CNN reports from London, England:
It's a question that has baffled scientists, academics and pub bores through the ages: What came first, the chicken or the egg? Now a team made up of a geneticist, philosopher and chicken farmer claim to have found an answer. It was the egg.
The geneticist John Brookfield argued that the organism inside the egg would have had the same genetic material as the chicken that would eventually hatch from it.
Therefore, the first living thing which we could say unequivocally was a member of the species would be this first egg.... So, I would conclude that the egg came first.
The philosopher David Papineau also believes that the first chicken came from an egg, proving that chicken eggs existed before chickens.
I would argue it is a chicken egg if it has a chicken in it.... If a kangaroo laid an egg from which an ostrich hatched, that would surely be an ostrich egg, not a kangaroo egg.
Semantics? Both Brookfield and Papineau make the mistake of assuming there was either a first chicken or a first chicken egg, rather than acknowledging that there were generations of proto-chicken ancestors in populations that genetically morphed into today's chickens. The age-old question presents a false dichotomy. It's the chairman of the Great British Chicken trade, Mr. Bourns, who almost gets it right.

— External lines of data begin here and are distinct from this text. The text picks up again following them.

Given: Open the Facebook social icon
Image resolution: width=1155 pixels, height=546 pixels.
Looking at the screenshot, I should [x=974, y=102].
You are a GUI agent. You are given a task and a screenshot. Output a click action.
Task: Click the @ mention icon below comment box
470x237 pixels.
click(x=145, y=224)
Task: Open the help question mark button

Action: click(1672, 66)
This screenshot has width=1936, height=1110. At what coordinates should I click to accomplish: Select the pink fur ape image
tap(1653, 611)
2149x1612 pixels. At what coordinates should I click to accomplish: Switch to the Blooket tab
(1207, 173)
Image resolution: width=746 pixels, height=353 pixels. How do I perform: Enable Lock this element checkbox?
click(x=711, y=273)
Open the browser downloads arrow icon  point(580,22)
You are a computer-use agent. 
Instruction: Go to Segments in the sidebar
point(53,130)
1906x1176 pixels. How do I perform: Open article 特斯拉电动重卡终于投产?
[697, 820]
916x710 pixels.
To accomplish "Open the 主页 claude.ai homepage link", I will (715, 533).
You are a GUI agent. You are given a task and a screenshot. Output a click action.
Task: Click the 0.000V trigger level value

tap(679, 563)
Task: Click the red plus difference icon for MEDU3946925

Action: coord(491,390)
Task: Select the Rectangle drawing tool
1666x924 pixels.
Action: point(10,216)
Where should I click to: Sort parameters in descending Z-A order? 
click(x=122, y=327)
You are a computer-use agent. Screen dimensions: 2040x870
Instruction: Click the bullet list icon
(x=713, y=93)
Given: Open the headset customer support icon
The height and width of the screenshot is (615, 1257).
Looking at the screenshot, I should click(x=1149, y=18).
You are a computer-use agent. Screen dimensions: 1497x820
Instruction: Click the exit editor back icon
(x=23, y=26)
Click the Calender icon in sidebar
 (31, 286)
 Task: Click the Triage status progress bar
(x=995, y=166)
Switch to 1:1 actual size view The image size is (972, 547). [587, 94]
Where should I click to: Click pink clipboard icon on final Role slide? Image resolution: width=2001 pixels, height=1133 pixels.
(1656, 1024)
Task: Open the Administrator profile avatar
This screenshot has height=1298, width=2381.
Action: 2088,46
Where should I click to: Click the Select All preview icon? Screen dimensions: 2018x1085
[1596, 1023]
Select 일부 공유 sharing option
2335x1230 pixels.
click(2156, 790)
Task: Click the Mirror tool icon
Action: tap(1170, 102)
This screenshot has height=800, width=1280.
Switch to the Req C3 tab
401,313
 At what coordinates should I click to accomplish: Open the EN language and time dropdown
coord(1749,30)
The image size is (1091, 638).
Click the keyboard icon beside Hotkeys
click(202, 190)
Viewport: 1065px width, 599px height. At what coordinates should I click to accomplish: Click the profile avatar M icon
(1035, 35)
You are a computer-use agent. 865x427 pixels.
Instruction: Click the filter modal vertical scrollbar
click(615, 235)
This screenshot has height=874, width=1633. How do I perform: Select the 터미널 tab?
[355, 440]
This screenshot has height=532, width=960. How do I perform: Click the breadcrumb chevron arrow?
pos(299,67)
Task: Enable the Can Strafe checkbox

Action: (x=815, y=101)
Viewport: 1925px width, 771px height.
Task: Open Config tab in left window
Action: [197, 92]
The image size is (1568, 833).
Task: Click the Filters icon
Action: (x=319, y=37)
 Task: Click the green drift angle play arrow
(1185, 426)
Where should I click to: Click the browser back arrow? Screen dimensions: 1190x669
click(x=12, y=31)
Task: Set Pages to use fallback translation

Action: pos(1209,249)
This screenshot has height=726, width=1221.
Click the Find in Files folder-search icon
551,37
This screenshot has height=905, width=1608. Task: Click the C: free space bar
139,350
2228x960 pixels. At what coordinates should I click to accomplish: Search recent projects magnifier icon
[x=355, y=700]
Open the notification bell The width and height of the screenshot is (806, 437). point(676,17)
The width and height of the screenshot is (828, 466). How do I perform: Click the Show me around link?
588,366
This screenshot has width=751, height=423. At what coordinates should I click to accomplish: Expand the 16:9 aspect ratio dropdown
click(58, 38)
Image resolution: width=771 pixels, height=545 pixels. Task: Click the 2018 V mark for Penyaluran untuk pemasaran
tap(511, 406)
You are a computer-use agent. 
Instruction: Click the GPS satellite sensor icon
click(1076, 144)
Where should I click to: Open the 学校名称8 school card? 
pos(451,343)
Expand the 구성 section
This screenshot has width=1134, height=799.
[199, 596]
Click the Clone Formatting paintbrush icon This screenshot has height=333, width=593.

Eggs were around long before the first chicken arrived. Of course, they may not have been chicken eggs as we see them today, but they were eggs
Yes, there were eggs before chickens. But no first chicken egg and no first chicken. Just fowl and eggs becoming more "chickeny" over many generations until today, with a clearly identifiable species made up of genetical similar birds, when we can fairly easily discriminate individual chickens from nonchickens.